**Task statement**
The required output is the exact run of lines below that opens at the line with "Task: Select the Moving Time label" and closes at the line with "Expand the map".

**Provided information**
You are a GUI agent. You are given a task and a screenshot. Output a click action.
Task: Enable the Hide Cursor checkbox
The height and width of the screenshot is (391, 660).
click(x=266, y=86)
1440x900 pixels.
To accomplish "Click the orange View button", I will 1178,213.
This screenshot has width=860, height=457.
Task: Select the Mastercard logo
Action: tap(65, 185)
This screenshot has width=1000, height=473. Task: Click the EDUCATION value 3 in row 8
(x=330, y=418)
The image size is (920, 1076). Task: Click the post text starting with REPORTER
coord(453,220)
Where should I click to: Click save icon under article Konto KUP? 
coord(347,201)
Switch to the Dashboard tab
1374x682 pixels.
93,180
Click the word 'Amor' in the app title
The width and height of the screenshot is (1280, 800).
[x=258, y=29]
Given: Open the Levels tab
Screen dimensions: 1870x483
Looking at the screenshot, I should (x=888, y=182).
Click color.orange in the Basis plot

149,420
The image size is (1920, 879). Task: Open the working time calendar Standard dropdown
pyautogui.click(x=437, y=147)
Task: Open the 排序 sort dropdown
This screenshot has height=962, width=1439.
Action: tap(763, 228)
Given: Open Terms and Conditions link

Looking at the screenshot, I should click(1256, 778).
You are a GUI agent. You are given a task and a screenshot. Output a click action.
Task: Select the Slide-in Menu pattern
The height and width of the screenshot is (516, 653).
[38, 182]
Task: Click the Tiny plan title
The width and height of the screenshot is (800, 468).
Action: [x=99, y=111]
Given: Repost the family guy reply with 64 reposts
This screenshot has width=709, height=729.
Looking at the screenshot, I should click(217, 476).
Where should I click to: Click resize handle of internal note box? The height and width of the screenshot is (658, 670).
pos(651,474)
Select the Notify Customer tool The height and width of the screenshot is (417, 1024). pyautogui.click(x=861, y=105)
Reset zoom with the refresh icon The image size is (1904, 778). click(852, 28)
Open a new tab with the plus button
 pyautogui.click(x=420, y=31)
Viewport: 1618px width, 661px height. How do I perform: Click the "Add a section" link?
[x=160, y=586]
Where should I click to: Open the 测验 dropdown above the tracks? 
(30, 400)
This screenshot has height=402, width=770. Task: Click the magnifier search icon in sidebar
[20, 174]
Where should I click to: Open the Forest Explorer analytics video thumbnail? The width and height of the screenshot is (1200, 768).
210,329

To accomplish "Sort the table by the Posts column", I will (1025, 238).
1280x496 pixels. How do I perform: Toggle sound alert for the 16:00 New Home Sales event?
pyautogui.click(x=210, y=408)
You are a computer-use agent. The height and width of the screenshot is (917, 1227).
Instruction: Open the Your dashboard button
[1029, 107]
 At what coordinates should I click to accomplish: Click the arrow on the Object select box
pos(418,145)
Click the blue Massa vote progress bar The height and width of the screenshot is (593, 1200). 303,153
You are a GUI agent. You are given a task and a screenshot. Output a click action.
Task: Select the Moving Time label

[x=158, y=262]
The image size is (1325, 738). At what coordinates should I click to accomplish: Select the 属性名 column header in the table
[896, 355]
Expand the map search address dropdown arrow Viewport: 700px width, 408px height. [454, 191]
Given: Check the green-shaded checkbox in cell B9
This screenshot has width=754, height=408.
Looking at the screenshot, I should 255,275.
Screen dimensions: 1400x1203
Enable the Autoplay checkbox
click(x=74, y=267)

**Answer for this exercise**
Task: Select the Moving Time label

[x=158, y=262]
The image size is (1325, 738). At what coordinates should I click to accomplish: Select the 属性名 column header in the table
[896, 355]
Expand the map search address dropdown arrow Viewport: 700px width, 408px height. [454, 191]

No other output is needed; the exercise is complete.